What a sweet idea! (no pun intended) Wish I'd thought of that. I suppose I could still take something to the hospital staff. I love this site!
Unread 05-05-2002, 11:34 AM
Treats for medical staff

Since I know that one of the nurses on the floor will be celebrating a birthday the day after my surgery (she works nights and will be there the night of my surgery), I will have a cake from a specialty bakery sent to the hosptial the afternoon of my surgery so that she can celebrate her birthday with her co-workers. I will send along with it a thank you card to everyone for helping me through my surgery.

Unread 05-05-2002, 12:43 PM
Treats for medical staff

I brought homemade chocolate chip cookie bars for the staff and left them in my room with a sign saying, "Help yourself." But no one did!! Maybe one or two people took them. Several of the nurses didn't eat cookies -- I guess Seattle is a pretty health-conscious area.

When I checked out, I brought the rest of them to the nursing station and was assured, with much appreciation, that they'd be gone in no time flat.

I think when treats are in your room, not many people actually see them or know about them. I'm not sure how I would handle it next time. I do know each nurse or other staff I offered them to was very pleased and grateful, even if they declined. So I earned points anyway.

Unread 05-05-2002, 01:48 PM
treats for the staff!

I think a good idea would be for your husband or SO to bring a basket filled with goodies the day you are discharged and leave it at the nurse's station. Most nurses, especially on the night shift, eat while writing notes and working at the desk, and also a treat placed there can be accessed by other people who might have been involved in your care (lab, housekeeping, etc.)

When I was working, (I am a 'retired' RN) we always loved getting treats. Usually people brought candy, chocolates, etc. But, a really nice change from that is a fruit basket or a combo of fruit, cheese, crackers, salami, etc. Another thing to consider is delivering a basket for each shift of workers, so that all the stuff doesn't get eaten up by the day shift (they are notorious for that!)

I think that most hospital staff would shy away from treats offered by patients at the bedside. Bedsides and patient's room areas are probably not the most appetizing places to place food, if you think about it, unless it's individually wrapped candy or something like that, in a jar with a lid.

Here is another idea that is not too costly and just requires you to be vigilant and write names down. One time when I was still working, I was called to another unit in the hospital to start a difficult IV. The lady was quite large and unable to move much, and having post op complications. She was very nice and talkative, and I had a nice visit with her while I started her IV. Apparently a few nurses had treated her badly because of her size, and she was writing down names of every nurse that come in the room! I thought that was the reason, anyhow. It turned out that she was keeping a list of all the people who treated her nicely! I got a lovely note about a week after she went home, addressed to "Laura, the RN who worked in ICU who started my IV one night" thanking me for my care. That note did more for my morale and general mood that month than any number of boxes of chocolates could ever do! What this woman did was write down what she could remember about each nurse; first name, unit where she worked, what ever, and then wrote up her thank you notes at home. She brought them in later and gave them to the Director of Volunteers who distributed them to the units and got to each nurses' individual mail box that way.

◆ **DATA SHOWN**

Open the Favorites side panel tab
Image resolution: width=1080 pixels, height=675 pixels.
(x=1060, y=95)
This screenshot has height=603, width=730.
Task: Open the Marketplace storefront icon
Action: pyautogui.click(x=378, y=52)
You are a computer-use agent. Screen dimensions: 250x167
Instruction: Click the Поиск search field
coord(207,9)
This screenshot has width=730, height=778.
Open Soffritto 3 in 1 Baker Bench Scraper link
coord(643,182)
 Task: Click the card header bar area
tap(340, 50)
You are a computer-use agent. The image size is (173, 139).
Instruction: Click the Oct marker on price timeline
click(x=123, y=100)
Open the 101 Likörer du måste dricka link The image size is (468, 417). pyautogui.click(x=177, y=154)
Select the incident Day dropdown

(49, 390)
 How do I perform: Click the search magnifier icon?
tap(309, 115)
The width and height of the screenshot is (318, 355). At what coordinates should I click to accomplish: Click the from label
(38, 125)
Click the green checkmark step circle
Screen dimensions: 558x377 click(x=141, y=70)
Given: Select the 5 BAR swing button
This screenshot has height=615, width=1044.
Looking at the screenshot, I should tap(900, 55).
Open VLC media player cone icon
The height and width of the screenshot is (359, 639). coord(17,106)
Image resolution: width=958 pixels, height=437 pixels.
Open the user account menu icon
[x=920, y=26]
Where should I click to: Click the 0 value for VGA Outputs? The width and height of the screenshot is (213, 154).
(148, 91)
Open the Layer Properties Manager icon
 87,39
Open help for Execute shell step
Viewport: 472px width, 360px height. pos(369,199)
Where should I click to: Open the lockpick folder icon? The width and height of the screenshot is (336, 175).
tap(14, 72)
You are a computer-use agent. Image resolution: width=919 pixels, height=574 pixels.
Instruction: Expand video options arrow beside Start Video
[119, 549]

◆ **COMPLETE THE FOLLOWING**
a) List every post date and time given in the forum thread text.
b) Please reproduce the forum thread from "When I checked" up to and including "(lab, housekeeping, etc.)".

◆ **ANSWERS GIVEN**
a)
- 05-05-2002, 11:34 AM
- 05-05-2002, 12:43 PM
- 05-05-2002, 01:48 PM

b)
When I checked out, I brought the rest of them to the nursing station and was assured, with much appreciation, that they'd be gone in no time flat.

I think when treats are in your room, not many people actually see them or know about them. I'm not sure how I would handle it next time. I do know each nurse or other staff I offered them to was very pleased and grateful, even if they declined. So I earned points anyway.

Unread 05-05-2002, 01:48 PM
treats for the staff!

I think a good idea would be for your husband or SO to bring a basket filled with goodies the day you are discharged and leave it at the nurse's station. Most nurses, especially on the night shift, eat while writing notes and working at the desk, and also a treat placed there can be accessed by other people who might have been involved in your care (lab, housekeeping, etc.)